— START Dataset entries —

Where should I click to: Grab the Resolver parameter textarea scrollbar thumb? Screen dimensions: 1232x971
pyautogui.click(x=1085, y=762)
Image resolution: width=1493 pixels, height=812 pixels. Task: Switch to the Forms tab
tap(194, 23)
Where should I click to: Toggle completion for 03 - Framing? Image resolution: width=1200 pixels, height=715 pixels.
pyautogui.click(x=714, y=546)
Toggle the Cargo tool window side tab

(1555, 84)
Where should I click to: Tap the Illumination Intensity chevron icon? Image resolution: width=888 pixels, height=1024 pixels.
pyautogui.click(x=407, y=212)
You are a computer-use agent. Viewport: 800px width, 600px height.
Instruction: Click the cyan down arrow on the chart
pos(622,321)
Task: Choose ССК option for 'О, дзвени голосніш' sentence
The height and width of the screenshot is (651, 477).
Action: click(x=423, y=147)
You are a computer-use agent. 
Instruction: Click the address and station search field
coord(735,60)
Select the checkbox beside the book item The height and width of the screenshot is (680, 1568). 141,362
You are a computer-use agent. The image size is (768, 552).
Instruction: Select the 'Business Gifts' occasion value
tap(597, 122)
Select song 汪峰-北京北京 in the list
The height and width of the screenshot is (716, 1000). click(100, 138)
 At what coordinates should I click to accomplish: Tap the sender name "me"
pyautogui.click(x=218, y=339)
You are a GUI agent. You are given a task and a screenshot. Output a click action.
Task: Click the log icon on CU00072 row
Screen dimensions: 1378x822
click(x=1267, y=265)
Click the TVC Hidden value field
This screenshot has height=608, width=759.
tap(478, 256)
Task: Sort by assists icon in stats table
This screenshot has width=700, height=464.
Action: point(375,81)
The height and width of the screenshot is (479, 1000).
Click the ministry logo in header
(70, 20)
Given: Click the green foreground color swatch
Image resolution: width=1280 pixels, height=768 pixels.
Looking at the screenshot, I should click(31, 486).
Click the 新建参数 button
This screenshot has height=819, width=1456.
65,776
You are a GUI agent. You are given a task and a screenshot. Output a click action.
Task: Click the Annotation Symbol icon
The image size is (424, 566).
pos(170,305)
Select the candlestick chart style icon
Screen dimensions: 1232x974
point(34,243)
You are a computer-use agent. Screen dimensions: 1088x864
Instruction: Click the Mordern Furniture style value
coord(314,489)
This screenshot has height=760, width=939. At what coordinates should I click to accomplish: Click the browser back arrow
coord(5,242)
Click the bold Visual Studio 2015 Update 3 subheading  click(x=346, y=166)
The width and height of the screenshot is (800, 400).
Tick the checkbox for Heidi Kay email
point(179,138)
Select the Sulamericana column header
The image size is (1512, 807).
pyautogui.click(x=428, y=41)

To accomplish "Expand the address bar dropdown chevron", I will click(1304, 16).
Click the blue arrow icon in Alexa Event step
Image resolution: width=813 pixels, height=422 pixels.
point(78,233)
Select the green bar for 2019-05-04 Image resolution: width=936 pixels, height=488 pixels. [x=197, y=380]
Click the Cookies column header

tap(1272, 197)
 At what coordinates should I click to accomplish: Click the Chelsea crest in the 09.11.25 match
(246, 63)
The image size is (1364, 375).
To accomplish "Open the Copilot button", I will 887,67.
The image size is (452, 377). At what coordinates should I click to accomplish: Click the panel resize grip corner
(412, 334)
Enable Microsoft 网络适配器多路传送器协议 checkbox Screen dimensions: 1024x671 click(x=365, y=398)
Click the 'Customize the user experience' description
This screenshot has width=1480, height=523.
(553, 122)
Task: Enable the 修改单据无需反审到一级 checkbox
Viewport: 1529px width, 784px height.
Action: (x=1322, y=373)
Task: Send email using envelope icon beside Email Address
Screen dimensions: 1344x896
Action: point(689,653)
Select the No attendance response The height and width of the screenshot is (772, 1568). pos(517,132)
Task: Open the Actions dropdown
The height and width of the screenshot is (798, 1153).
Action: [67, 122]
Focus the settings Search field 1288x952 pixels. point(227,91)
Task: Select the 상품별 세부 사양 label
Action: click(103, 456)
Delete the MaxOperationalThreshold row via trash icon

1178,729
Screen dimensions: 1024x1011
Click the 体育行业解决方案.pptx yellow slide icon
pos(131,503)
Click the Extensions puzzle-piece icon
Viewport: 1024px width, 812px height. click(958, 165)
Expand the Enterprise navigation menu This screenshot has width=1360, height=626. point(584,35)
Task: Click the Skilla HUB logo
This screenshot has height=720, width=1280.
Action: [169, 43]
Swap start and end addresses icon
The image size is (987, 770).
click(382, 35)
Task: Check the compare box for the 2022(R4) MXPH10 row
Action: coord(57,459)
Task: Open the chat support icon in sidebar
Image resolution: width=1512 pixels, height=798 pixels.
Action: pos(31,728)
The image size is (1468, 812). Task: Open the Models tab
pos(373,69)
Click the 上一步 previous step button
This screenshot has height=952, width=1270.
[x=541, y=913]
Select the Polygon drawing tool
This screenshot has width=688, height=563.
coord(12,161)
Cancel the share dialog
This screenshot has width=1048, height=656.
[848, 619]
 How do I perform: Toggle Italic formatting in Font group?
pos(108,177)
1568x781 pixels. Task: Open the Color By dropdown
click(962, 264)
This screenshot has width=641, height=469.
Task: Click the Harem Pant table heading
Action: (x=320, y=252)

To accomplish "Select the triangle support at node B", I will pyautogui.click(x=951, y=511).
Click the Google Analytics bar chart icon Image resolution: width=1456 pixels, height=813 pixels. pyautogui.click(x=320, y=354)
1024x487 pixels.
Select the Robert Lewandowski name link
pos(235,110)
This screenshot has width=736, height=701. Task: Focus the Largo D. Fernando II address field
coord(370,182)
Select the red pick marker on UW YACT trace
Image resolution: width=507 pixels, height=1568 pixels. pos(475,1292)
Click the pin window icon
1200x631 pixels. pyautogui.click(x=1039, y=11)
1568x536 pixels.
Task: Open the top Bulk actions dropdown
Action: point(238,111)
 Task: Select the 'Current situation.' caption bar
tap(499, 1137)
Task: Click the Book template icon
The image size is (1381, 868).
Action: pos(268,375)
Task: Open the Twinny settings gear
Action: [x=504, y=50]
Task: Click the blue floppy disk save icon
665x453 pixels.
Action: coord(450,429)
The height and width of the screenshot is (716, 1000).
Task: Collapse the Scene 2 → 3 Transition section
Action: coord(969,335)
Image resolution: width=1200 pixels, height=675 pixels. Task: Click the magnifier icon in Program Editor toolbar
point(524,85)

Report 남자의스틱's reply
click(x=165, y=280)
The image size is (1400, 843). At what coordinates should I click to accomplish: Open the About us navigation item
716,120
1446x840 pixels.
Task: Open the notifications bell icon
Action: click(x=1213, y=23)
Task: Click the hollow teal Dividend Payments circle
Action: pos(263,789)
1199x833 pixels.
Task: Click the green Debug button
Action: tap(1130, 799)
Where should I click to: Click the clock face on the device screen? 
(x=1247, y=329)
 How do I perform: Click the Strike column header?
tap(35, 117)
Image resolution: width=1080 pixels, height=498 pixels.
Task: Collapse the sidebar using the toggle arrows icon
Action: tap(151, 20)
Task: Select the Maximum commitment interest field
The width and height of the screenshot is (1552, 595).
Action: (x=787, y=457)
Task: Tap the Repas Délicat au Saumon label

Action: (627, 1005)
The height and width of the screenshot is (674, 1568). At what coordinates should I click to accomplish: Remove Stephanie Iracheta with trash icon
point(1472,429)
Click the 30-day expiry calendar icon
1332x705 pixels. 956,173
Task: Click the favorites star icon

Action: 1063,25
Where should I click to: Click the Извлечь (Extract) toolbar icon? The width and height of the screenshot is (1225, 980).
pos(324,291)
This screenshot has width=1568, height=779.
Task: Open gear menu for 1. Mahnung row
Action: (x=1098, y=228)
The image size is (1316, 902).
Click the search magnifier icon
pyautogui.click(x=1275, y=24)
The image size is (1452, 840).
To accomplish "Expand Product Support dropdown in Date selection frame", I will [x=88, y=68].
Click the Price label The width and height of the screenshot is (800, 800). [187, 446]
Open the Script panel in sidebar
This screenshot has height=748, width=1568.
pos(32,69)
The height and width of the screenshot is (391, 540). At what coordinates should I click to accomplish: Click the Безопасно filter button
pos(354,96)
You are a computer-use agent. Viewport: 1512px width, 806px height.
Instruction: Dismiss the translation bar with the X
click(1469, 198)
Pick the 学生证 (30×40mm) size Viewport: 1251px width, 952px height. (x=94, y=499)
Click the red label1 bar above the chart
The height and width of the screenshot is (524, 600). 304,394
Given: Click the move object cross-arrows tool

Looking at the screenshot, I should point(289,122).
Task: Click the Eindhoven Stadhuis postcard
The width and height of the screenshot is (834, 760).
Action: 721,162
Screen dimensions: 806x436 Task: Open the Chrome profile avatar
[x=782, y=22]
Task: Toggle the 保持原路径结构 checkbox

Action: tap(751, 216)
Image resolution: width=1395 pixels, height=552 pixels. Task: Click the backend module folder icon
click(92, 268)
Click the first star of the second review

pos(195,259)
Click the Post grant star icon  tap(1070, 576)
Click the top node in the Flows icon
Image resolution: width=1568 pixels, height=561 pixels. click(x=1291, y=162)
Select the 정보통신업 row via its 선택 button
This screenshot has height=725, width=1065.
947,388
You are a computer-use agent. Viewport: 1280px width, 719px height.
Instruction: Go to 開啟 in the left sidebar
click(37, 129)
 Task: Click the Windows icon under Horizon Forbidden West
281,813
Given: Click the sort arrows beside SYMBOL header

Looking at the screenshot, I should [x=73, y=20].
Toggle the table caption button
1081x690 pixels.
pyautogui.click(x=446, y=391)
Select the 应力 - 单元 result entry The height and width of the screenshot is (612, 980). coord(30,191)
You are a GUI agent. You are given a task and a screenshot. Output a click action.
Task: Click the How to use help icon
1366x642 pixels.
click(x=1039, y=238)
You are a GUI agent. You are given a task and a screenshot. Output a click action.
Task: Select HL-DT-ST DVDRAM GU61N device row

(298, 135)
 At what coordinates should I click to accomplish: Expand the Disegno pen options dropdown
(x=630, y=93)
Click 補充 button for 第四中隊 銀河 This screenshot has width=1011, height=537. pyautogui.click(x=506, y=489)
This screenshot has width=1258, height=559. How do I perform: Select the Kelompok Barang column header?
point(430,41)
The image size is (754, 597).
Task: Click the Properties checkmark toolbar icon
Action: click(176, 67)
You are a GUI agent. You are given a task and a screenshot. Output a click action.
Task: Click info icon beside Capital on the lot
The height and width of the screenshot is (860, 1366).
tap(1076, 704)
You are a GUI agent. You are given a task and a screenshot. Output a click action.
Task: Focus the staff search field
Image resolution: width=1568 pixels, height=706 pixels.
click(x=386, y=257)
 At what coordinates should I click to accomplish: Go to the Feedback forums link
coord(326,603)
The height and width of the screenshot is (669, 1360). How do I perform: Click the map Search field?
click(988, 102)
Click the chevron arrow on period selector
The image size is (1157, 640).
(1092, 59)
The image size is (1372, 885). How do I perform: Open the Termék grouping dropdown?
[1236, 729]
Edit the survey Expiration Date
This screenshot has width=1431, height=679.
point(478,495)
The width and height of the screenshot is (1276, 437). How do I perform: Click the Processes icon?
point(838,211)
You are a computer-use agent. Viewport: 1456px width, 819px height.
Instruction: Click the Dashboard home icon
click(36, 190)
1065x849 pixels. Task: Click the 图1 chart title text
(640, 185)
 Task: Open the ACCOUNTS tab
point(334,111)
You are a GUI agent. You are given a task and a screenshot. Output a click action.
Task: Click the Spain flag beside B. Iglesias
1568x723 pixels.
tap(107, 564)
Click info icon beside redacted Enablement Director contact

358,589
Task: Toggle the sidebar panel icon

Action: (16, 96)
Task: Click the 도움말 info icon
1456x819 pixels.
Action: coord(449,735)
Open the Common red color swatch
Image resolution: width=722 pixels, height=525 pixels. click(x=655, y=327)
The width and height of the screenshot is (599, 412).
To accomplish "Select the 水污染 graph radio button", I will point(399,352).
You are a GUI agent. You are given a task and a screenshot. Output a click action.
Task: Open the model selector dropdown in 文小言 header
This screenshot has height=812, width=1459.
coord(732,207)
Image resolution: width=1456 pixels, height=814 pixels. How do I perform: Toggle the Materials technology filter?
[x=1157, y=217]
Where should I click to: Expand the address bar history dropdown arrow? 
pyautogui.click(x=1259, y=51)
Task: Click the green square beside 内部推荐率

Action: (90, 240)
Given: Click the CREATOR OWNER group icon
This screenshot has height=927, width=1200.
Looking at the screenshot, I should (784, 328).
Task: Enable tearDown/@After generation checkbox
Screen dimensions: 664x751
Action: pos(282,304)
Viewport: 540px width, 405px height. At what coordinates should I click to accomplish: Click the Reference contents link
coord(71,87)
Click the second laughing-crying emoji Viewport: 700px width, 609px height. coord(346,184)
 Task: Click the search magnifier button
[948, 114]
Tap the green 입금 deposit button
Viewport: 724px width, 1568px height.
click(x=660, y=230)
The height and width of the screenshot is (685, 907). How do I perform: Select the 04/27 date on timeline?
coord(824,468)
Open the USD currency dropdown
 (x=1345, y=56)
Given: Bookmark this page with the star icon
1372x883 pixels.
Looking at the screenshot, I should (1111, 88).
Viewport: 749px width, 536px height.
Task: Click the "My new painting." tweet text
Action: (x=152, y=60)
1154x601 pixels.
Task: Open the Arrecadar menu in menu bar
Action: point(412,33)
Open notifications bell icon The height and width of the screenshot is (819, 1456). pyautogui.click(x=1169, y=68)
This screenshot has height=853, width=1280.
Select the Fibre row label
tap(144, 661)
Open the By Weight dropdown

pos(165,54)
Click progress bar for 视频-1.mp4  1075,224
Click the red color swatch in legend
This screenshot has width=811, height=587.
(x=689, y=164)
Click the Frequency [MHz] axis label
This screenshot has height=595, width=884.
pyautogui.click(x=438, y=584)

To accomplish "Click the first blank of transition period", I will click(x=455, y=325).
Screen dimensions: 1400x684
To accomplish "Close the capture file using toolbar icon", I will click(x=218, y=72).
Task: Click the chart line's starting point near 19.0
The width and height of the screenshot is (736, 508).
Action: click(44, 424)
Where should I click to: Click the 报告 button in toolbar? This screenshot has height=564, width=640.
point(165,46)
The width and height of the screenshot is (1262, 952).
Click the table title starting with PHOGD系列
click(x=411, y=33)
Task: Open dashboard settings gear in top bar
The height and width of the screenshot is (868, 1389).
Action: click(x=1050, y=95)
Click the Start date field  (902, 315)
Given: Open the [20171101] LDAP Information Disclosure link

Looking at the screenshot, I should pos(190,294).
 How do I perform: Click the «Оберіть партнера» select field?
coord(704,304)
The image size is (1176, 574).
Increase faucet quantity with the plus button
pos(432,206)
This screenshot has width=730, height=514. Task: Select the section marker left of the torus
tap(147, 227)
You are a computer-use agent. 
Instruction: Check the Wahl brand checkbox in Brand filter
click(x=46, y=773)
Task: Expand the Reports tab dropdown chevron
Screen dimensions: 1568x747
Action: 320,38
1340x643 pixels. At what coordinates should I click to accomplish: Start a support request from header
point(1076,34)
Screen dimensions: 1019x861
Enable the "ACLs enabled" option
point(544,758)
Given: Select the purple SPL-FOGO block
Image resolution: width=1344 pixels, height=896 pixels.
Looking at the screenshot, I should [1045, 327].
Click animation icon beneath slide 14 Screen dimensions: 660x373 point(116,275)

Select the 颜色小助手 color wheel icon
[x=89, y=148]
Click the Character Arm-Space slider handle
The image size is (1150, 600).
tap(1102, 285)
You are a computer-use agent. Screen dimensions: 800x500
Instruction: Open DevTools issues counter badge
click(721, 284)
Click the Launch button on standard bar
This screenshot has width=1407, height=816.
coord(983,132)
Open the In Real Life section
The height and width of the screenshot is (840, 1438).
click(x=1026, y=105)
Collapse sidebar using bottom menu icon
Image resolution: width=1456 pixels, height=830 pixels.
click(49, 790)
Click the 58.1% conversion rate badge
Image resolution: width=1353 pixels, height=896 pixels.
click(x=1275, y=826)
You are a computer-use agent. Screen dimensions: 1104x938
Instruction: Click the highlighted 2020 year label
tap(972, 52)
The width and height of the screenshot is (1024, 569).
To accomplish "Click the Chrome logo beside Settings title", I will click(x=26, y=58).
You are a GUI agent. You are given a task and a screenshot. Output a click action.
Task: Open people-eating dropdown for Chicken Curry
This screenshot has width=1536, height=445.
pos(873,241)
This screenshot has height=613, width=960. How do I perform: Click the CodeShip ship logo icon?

— END Dataset entries —

**Brief:**
Copy the lines verbatim, beginning at the line that has "Given: Select the purple SPL-FOGO block" and stopping after the line that has "coord(983,132)".

**Completed exercise:**
Given: Select the purple SPL-FOGO block
Image resolution: width=1344 pixels, height=896 pixels.
Looking at the screenshot, I should [1045, 327].
Click animation icon beneath slide 14 Screen dimensions: 660x373 point(116,275)

Select the 颜色小助手 color wheel icon
[x=89, y=148]
Click the Character Arm-Space slider handle
The image size is (1150, 600).
tap(1102, 285)
You are a computer-use agent. Screen dimensions: 800x500
Instruction: Open DevTools issues counter badge
click(721, 284)
Click the Launch button on standard bar
This screenshot has width=1407, height=816.
coord(983,132)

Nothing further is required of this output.